I used Bilt Hamber regular as it's intended for heavier duty use and these paint spots are particularly difficult to remove. I also had a piece of Meguires clay bar and have to say I was quite impressed with it. You use it with their quick detailer rather than water to lubricate, but it was more pliable and seemed to remove more contamination in less time.

I had a little bit of time this afternoon (another nap for my daughter, what a life!) so decided to take the long route to Halfords and buy some Autosol for the exhaust. I'm enjoying driving the car so detoured and found myself down a national speed limit country road. Terrible road and single track - I went as far as I could and was then faced with this !










Anyway, it means I have to snowfoam and dry the car down in the morning, before I resume claying, which is a right PITA !

When home I spent about 15 mins on the exhaust pipes.

Before



















After




























A quick, easy and satisfying job.
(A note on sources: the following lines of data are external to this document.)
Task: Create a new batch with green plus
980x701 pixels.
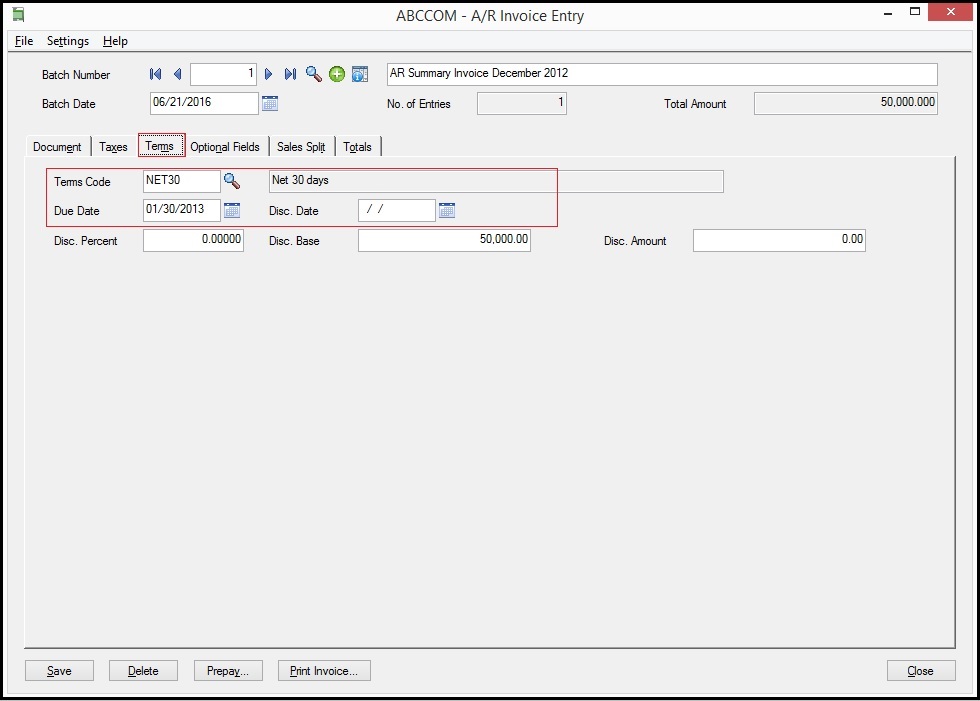Action: [337, 74]
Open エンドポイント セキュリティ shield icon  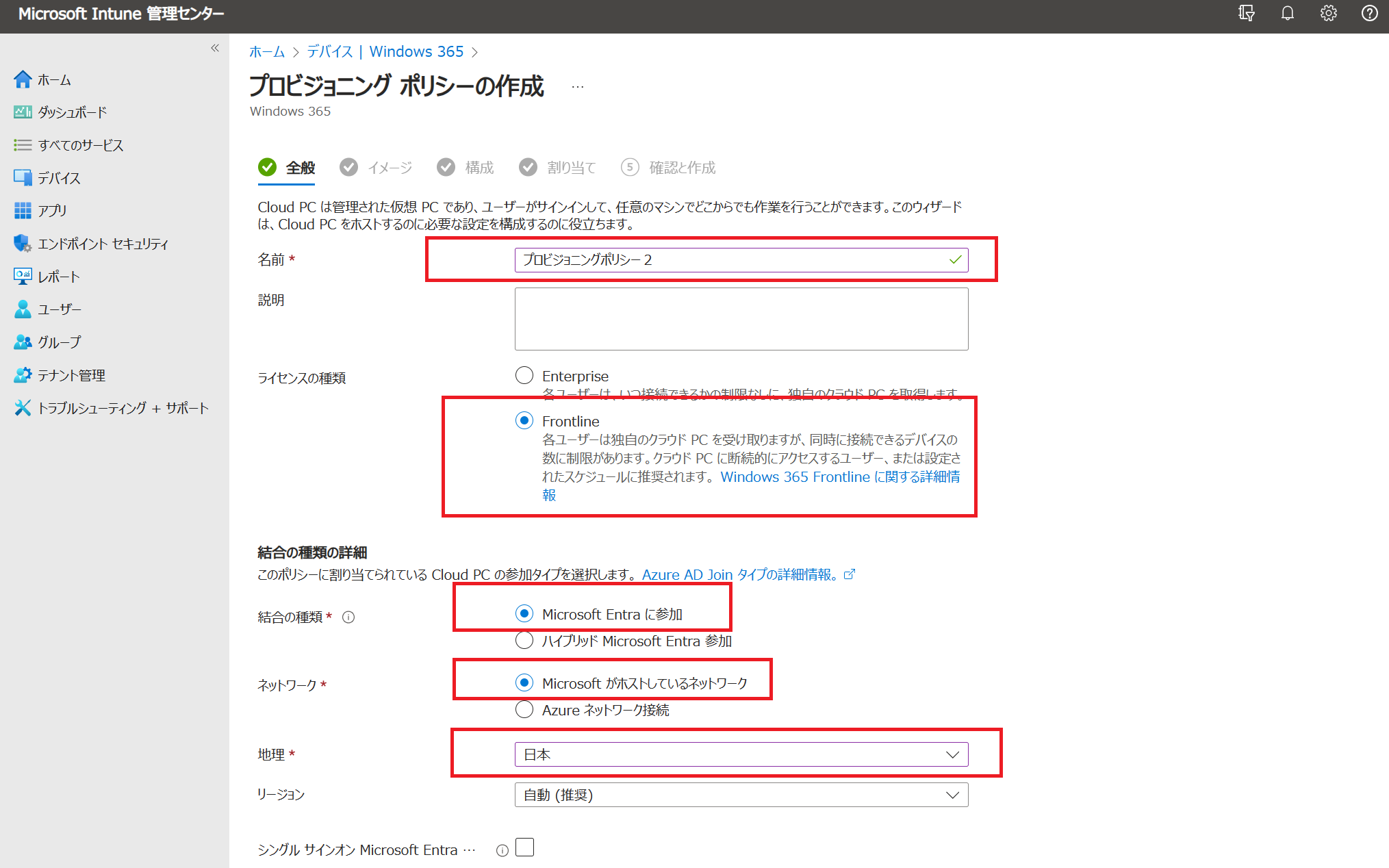pos(23,243)
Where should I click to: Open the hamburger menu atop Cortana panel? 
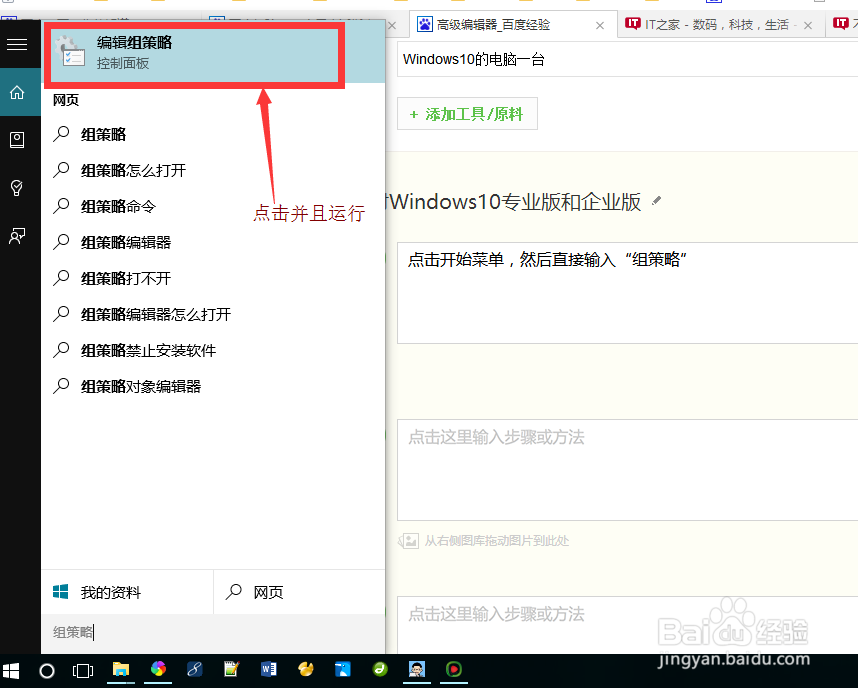pyautogui.click(x=17, y=44)

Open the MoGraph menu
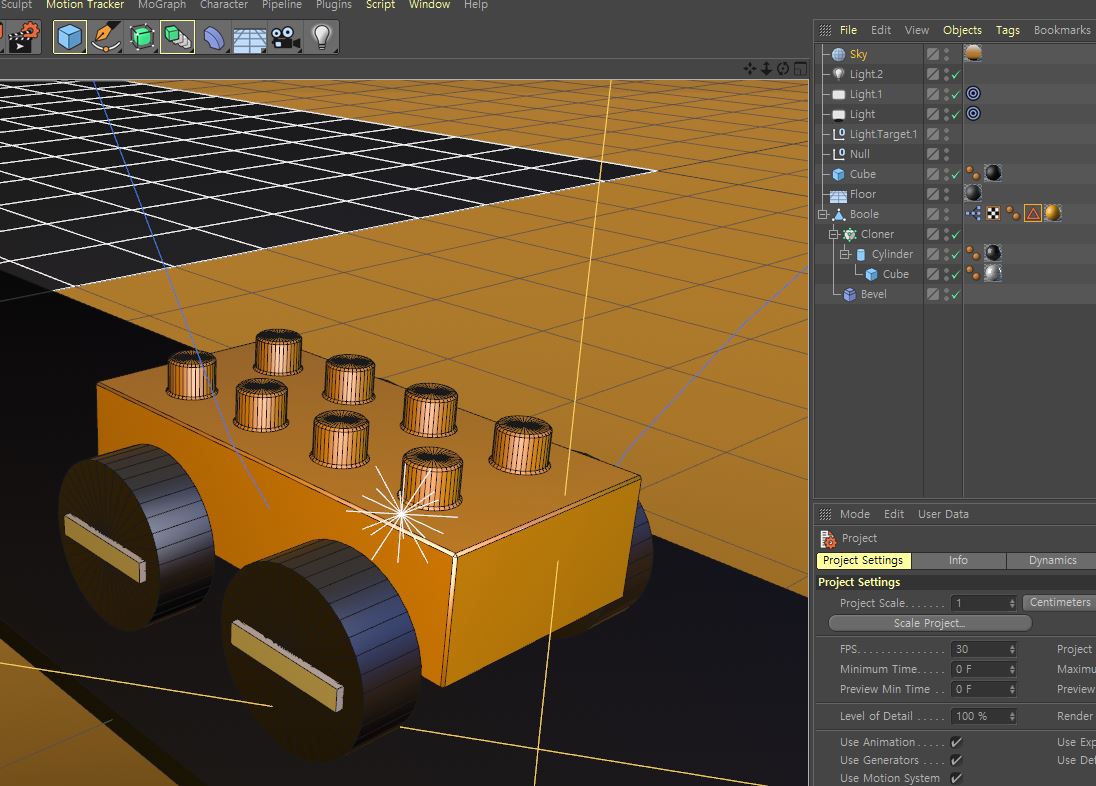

I'm sure there are better products than Autosol, but it always does the trick really well. I applied it with 0000 grade wire wool and wiped off.

Back to those white paint dots over the car. I'm having success removing them from the paintwork, but they are also on some of the window rubbers. I've tried claying them off the window rubbers and also tried tar remover, but they are stubborn as hell. Anyone have any tips for removing them ?


----------



## mohitos (Jan 25, 2013)

Why my daughter thinks 6am is a reasonable time to get up on a bank holiday weekend is beyond me. Anyway, she was ready for a nap by 9am so I've been back out.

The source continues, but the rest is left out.